Les organisations syndicales, comme les représentants du Gouvernement à l'époque, estimaient que cette mesure, provisoire mais très avantageuse, permettrait de résoudre le problème.
Par ailleurs, si aucune promotion interne n'a été possible pendant ces trois années, une clause de sauvegarde autorise une promotion interne en 2015, même si aucun recrutement externe n'a lieu pendant cette période, contrairement au droit commun des clauses de sauvegarde. Ainsi, les lauréats de l'examen professionnel exceptionnel bénéficieront encore, jusqu'en 2015 inclus, de quotas très favorables permettant leur nomination dans le cadre d'emplois des rédacteurs territoriaux.
Il convient d'attirer l'attention de l'ensemble des élus locaux sur cette disposition, voulue par Philippe Laurent, président de Conseil supérieur de la fonction publique territoriale.
Alors que le dispositif instauré en 2004 était un dispositif exceptionnel, expressément transitoire et temporaire, il a donc au fil du temps fait l'objet d'aménagements très favorables aux agents, par le biais d'une extension de sa durée et d'un accroissement sensible des quotas de promotion depuis 2012.
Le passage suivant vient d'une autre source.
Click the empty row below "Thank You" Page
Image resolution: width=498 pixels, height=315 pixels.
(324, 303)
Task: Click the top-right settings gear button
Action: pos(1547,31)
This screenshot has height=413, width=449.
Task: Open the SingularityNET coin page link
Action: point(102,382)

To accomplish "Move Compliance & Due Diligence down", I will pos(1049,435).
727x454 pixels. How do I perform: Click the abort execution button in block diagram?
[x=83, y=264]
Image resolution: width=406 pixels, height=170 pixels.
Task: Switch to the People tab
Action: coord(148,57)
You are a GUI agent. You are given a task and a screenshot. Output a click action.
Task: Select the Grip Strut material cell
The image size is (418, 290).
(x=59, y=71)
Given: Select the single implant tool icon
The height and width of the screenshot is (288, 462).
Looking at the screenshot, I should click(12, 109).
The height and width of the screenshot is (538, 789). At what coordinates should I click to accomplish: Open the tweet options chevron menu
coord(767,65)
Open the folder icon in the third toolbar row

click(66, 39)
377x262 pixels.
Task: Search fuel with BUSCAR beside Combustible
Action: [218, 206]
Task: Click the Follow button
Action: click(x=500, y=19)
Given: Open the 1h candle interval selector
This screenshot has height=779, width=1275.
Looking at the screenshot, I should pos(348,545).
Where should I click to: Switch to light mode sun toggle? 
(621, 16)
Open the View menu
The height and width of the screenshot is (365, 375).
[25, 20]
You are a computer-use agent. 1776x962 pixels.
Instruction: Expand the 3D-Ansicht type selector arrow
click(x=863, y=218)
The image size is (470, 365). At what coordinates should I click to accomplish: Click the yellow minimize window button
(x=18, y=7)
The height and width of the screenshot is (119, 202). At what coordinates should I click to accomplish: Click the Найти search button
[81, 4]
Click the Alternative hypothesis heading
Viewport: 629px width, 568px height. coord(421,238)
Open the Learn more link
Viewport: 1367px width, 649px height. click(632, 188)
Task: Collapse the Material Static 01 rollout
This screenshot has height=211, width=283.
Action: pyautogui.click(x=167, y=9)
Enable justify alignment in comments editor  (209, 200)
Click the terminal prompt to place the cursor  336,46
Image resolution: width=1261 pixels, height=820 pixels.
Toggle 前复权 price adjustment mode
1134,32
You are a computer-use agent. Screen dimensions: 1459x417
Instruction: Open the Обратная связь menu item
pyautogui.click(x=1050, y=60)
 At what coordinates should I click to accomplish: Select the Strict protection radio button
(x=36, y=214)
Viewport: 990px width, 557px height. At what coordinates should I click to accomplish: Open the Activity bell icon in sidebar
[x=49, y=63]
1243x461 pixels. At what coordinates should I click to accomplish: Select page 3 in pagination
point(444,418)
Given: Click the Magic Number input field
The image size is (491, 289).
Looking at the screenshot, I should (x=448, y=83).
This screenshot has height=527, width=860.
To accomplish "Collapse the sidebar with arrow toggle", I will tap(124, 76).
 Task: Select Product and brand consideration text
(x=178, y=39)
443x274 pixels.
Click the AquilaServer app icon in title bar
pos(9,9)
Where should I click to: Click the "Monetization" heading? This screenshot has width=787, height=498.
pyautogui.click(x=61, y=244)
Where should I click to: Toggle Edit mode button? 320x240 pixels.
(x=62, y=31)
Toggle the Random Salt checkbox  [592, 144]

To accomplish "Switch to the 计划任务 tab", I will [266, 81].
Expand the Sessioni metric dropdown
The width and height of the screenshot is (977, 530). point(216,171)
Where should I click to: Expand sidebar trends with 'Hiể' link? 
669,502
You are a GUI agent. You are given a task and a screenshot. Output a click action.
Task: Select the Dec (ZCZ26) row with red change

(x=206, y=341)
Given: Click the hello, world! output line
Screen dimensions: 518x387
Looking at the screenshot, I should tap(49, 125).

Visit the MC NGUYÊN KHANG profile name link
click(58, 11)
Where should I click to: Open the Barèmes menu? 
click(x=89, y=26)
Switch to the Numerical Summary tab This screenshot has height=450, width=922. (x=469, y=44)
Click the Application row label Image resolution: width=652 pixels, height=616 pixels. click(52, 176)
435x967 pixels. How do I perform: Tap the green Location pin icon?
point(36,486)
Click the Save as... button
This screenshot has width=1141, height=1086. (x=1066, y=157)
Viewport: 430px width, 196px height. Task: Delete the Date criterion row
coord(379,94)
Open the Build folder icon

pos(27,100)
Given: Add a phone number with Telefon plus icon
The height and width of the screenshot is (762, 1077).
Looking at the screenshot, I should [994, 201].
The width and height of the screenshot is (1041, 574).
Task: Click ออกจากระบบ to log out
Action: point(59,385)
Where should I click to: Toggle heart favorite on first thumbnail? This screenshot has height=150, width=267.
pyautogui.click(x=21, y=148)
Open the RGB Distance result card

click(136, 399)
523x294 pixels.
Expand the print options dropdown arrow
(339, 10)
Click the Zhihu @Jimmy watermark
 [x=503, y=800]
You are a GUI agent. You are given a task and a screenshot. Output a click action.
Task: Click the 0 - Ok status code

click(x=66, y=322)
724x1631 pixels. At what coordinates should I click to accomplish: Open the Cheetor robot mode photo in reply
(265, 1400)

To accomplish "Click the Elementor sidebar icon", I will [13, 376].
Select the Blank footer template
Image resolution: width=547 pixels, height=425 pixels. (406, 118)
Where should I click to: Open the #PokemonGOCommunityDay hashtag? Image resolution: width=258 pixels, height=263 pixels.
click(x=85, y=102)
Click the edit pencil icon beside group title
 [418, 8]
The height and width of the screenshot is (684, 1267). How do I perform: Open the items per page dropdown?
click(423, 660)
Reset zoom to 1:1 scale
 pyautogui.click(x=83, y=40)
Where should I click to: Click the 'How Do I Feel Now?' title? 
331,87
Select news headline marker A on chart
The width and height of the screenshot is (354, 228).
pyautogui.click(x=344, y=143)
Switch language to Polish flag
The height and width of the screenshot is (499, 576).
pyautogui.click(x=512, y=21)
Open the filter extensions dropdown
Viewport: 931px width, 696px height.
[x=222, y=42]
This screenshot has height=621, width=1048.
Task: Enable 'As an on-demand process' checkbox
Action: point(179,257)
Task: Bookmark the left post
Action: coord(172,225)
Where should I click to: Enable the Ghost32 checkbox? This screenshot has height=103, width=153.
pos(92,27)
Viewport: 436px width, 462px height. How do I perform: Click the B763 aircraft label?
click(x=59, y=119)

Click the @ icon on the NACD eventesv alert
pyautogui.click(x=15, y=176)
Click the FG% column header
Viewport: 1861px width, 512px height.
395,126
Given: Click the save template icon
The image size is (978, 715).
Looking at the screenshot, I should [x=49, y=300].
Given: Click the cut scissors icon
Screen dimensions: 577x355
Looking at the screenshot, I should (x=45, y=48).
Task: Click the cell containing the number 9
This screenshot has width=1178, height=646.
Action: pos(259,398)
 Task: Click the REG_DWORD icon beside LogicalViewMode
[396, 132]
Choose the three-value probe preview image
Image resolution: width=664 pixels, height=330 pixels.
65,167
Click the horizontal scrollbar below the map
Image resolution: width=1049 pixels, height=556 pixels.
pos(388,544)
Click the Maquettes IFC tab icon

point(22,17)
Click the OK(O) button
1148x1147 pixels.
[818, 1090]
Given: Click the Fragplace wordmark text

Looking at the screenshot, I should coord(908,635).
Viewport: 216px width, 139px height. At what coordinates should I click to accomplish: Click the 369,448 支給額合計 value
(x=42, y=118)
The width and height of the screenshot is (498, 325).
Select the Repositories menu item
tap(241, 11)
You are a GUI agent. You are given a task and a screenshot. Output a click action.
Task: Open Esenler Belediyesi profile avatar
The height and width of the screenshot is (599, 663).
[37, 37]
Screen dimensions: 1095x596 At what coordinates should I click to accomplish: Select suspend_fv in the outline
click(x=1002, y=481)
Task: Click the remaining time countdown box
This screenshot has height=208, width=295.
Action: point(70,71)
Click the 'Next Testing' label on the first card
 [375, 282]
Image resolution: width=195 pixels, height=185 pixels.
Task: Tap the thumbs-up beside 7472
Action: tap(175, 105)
Au regard de ces éléments, mais aussi pour tenir compte de la structure des effectifs et de la nécessaire maîtrise des dépenses publiques, il ne paraît pas concevable de modifier ces règles.
Je me suis toutefois engagée, devant le Conseil supérieur de la fonction publique territoriale, à faire à la fin de l'année 2014 - en octobre ou novembre 2014, dirai-je - un bilan de ce qui se passe dans les territoires. L'année 2015 devant permettre de régler une grande partie des cas en suspens, je veux donc savoir, en amont, quelle est la réalité, notamment en termes de pourcentage, et je sais que vous serez vigilante, madame la sénatrice, avec d'autres, pour m'indiquer les difficultés qui subsistent.
Enfin, vous savez que nous allons engager dans quelques jours une discussion sur les parcours, les traitements, les formations et les passerelles ; les circonstances sont certes un peu particulières, mais la séance qui a été levée hier sera reprise d'ici à quelques jours, car les fonctionnaires sont très attachés à ces discussions.
À partir de cet exemple, qui partait d'une idée plutôt généreuse et assez enthousiasmante pour nos fonctionnaires, nous devons réfléchir à la manière d'améliorer les parcours professionnels et les promotions sans provoquer de « bugs » du type de celui que vous avez souligné. Je vous remercie en tout cas, madame la sénatrice, d'avoir rappelé cette situation à la Haute Assemblée.
Mme la présidente. La parole est à Mme Michelle Demessine.
Mme MichelleDemessine.Je vous remercie, madame la ministre, de votre réponse, qui apporte quelques éclaircissements sur un sujet particulièrement complexe.
Je vous remercie surtout de rester très vigilante quant à la situation de ces agents, dont vous imaginez aisément la frustration : alors même qu'ils ont franchi avec succès les épreuves d'un examen qui reste l'une des seules voies de promotion possibles dans la fonction publique, ils n'ont pas droit, après une carrière bien remplie, à la reconnaissance non seulement pécuniaire mais aussi morale(Mme la ministre acquiesce.)qu'ils méritent.
Il nous reste donc beaucoup à faire pour sortir, par le haut, de cette situation.